Wisconsin Justices Lash Out in Court Ruling

     MADISON, Wis. (CN) — Firing shots across the pages of an otherwise unremarkable ruling, Wisconsin’s highest-ranking judge dressed down her predecessor for “attacks” on their new colleague.
     The infighting took shape Wednesday after the conclusion of a Wisconsin Supreme Court opinion, split 3-2 along party lines, that terminates a woman’s parental rights.
     After the 30-page lead opinion, the court’s two liberals, Justices Shirley Abrahamson and Ann Walsh Bradley, joined a dissent that draws parallels to the predicament of the U.S. Supreme Court after the death of Justice Antonin Scalia.
     Wisconsin’s justices are elected, but the death last year of Justice N. Patrick Crooks opened a window for Republican Gov. Scott Walker to appoint Justice Rebecca Bradley.
     The case at hand is one of 16 cases that the court had decided tentatively at the time of Crooks’ death, and the third that Rebecca Bradley joined.

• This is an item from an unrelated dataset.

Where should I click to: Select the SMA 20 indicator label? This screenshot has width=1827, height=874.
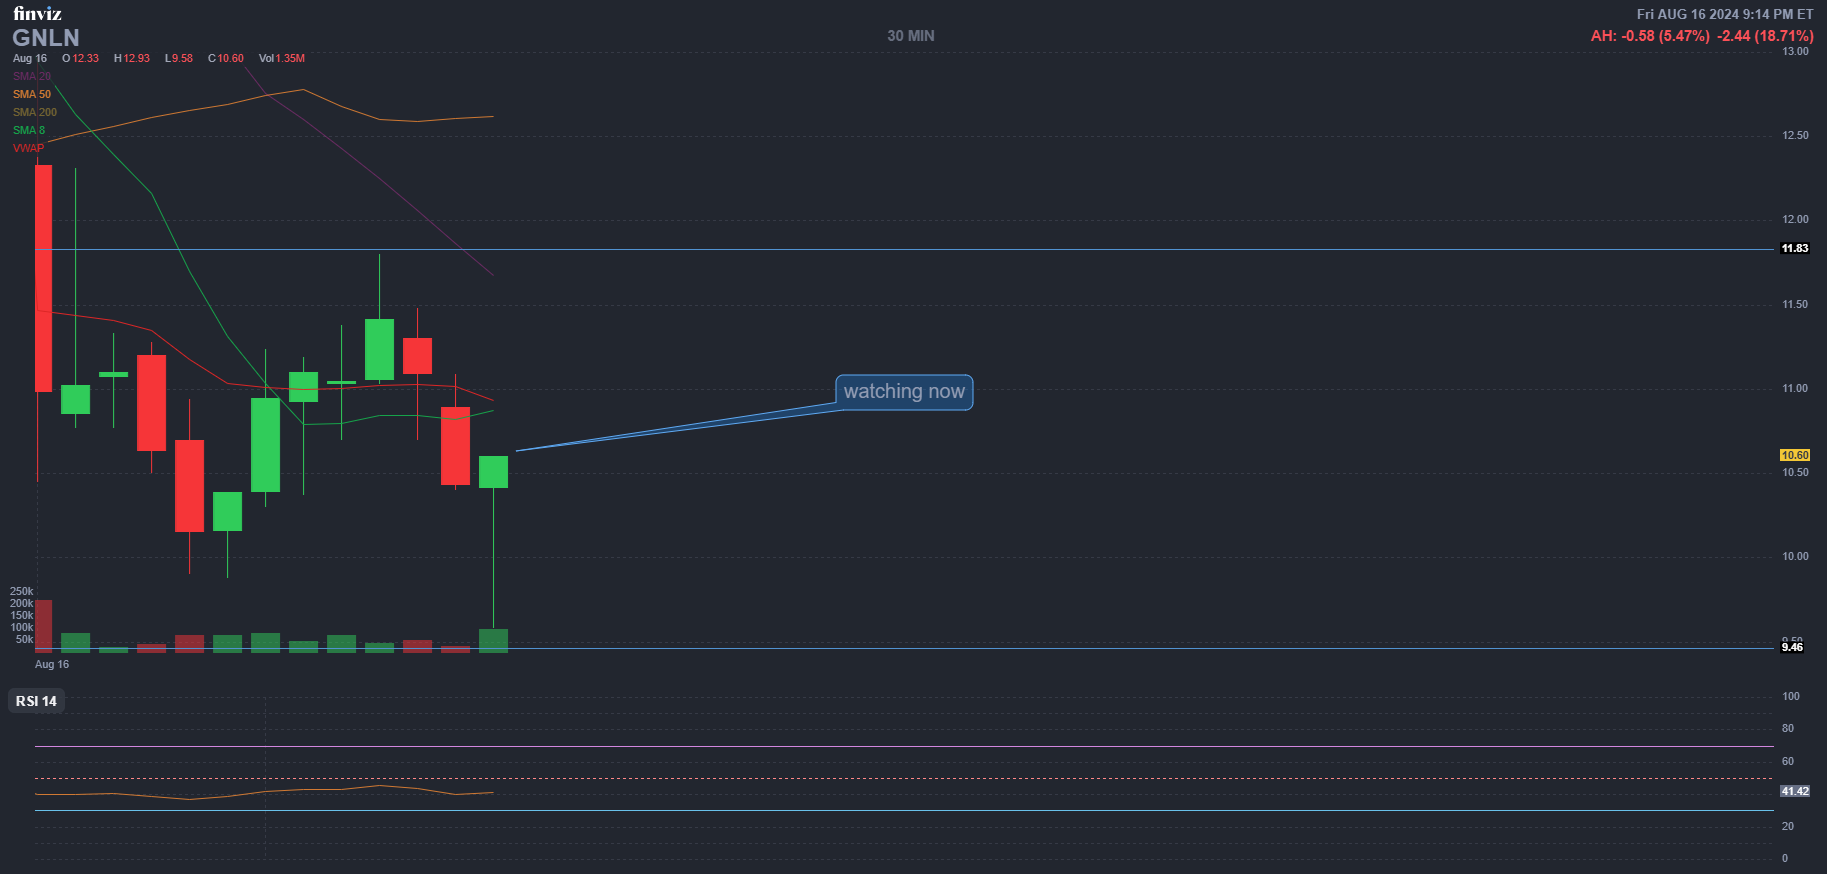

     Abrahamson calls it the first time that Rebecca Bradley has offered a “public explanation of whether she will participate in cases argued but not decided before her appointment to the court.”
     “Her explanation for her decision to avoid reargument are useful and important information for the bench, bar, and public,” Abrahamson wrote.
     The ruling comes weeks after Rebecca Bradley won election to her seat for a 10-year term.
     Chief Justice Patience Roggensack complained in her own concurring opinion that Abrahamson’s dissent marks the latest example of the judge “lending the prestige of her judicial office to further private interests.”
     “Justice Abrahamson omitted important facts known to her and in so doing, through the facts that she did relate, she drew into question the propriety of Justice Rebecca Bradley’s decisions about whether to participate in pending cases,” Roggensack wrote. “The repetitive nature of her omissions of known facts heightens my concern.”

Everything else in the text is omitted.